Giacomo Pucini‘s La Boheme is an opera without equal, and perhaps the quintessentially modern operatic oeuvre thanks to its timeless tropes of tragic love and artistic purity. Premiering in 1896 at the Teatro Regio in Turin, La Boheme is also the first production of the new 2018-2019 season for the Florida Grand Opera. The recent staging at the Broward Center for the Performing Arts (arguably the most opera-friendly venue in the South Florida circuit, including The Kravis Center in West Palm Beach and The Arsht Center in Miami) was a powerhouse depiction of the tension every artist faces: the relationship between artistic vision and financial success.

It is a fact often lost in current day discourse that the term “Bohemian” refers not only to the artistic lifestyle of living outside bourgeois and most social conventions, but also to a political radicality that questions normative economic and political structures.

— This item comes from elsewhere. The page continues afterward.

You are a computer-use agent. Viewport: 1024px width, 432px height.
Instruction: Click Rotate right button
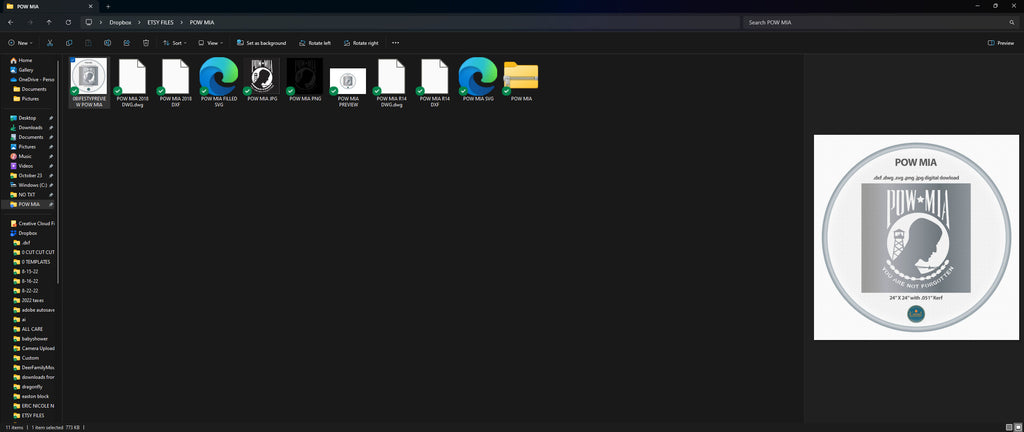pyautogui.click(x=360, y=43)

It might be a bit of theoretical wishful thinking to say that La Boheme is a timeless story that hits close to home in our current American political crossroads. However, it would be apt to recall that the struggles of artists everywhere and in all genres are always (in some ways) a referendum on what a society values. Artists, the true, courageous sort, must always already push up against, and transcend, societal and aesthetic conventions if they are to do their calling justice. It is a bit of an irony that the Florida Grand Opera production of this Pucini classic is not ground-breaking, but it does not need to be, anymore than a pianist needs to radicalize a lovely Mozart piano concerto. The key to the success of such a staging is in the performance– and what glorious performances these are!

Photo by Chris Kako for the Florida Grand Opera, 2018

In the case of La Boheme, we have an Italian opera set in the Paris of 1836 that is the very origin of modernist cultural impulses as applied to painting and other art forms.

The travails of Mimi, the sickly seamstress and the love of Rodolfo, the opera’s male protagonist, are depicted with great tenderness by Adrienn Miksch and Alessandro Scotto di Luzio respectively. Trevor Schenemann’s Marcello is Rodolfo’s roommate and a painter who becomes Rodolfo’s soulful brother during their trying times in the dual chill of poverty and Parisian winter. Both artists are struggling to survive in the cold, damp confines of their Parisian garret as they attempt to create works of greatness. Both become entranced by the tender innocence of Mimi who enters with a candle that has just extinguished.

The scene is gorgeous and the set sublime. It is a moment of rapture and one that foretells loss, pain, and beauty.

The set design of this production, replete with exaggerated angles and delicate wisps of ambient light, makes for a haunting and melancholic depiction of Paris in the Winter that had me longing for a glass of Burgundy and a warm baguette. The Florida Grand Opera team art, director Jeffrey Marc Buchman, and set designer, Michael Yeargan, created a visceral and sculpturally theatric experience that added another dimension to the performance. More than just drama, tragedy, and music, this production became something beyond the expected with the graceful elegance of the cast and the willowy echoes of their singing. The attentive audience was rapt. I couldn’t get enough.

The Florida Grand Opera is now celebrating its 78th season in style with three more productions: The Marriage of Figaro, Frida and Werther. What this company has demonstrated with consistent verve is a demanding stroke of precision and excellence that merits the full attention and ardor of its South Florida populace. Opera companies like these are not found in every city. Executive Director and CEO Susan T. Danis deserves to take a bow for spearheading this magnificent production of Pucini’s classic.